Contenido del módulo
| Sección | Tema |
|---|---|
| 2.1 | Introducción y Examen |
| 2.2 | ¿Qué es un Agente? |
| 2.3 | Racionalidad |
| 2.4 | Framework PEAS |
| 2.5 | Propiedades del Environment |
| 2.6 | Arquitecturas de Agentes |
Objetivos
Al terminar este módulo podrás:
- Definir qué es un agente y distinguirlo de otros sistemas
- Conocer diferentes clasificaciones de agentes (Weiss, Russell & Norvig)
- Aplicar el framework PEAS para especificar tareas
- Clasificar environments según sus propiedades
- Seleccionar la arquitectura de agente apropiada para un problema
Nota sobre Clasificaciones
En la literatura existen múltiples formas de clasificar agentes:
- Weiss: Por propiedades (autonomía, reactividad, pro-actividad, sociabilidad)
- Russell & Norvig: Por arquitectura interna (reflex → learning)
- Poole & Mackworth: Por dimensiones de complejidad
En este curso seguimos la clasificación de Russell & Norvig por su conexión directa con las técnicas que estudiaremos, pero incluimos lecturas de ambas perspectivas.
Lecturas
Ver Anexo: Lecturas para el PDF completo.

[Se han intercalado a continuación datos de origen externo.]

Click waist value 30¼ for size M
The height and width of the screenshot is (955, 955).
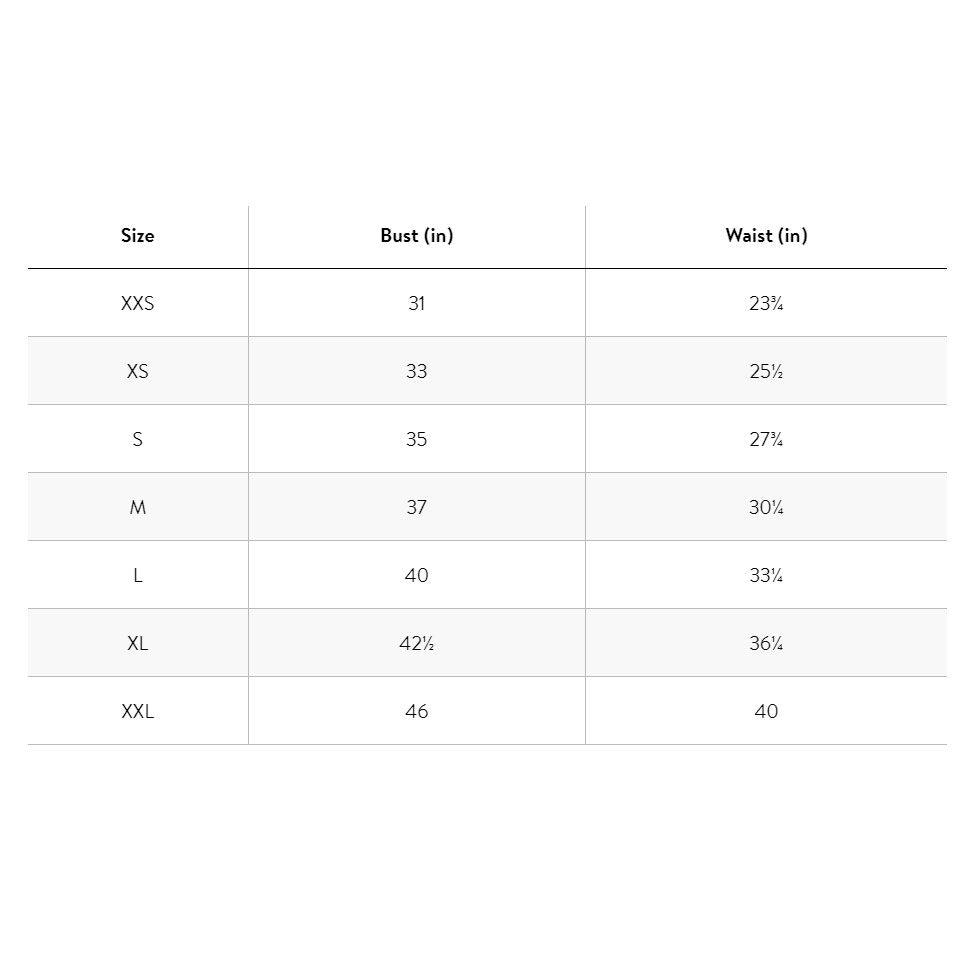pyautogui.click(x=766, y=507)
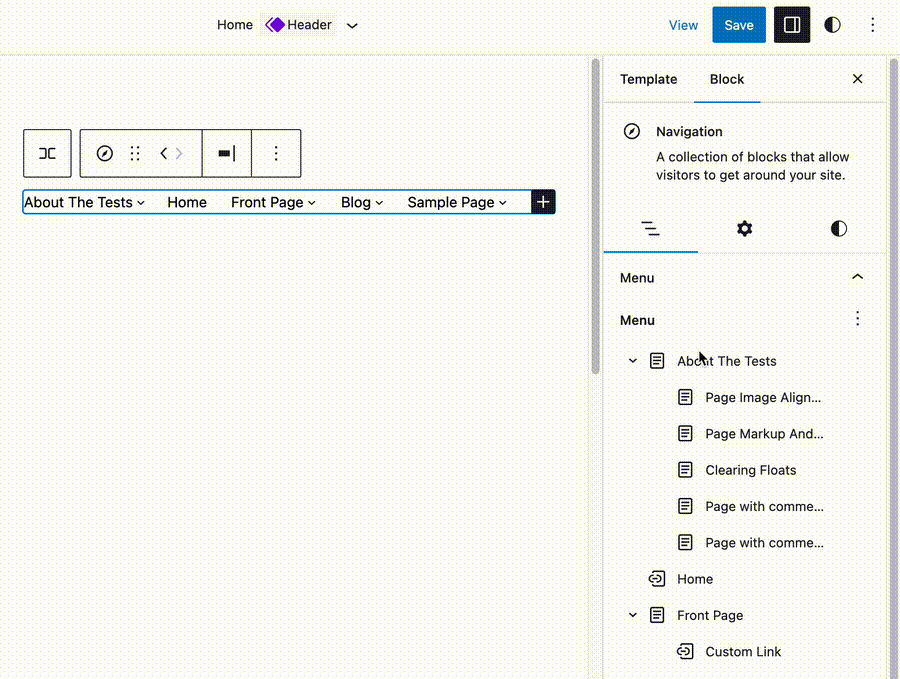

Las lecturas incluyen dos perspectivas complementarias:
| Libro | Enfoque | Páginas |
|---|---|---|
| AI: Foundations of Computational Agents (Poole & Mackworth) | Dimensiones de complejidad, visión más formal | 36-82 |
| Artificial Intelligence: A Modern Approach (Russell & Norvig) | Arquitecturas progresivas, PEAS, propiedades del environment | 19-78 |
Ambos libros definen “agente” de manera similar, pero organizan el conocimiento de forma diferente. Leer ambos te dará una visión más completa.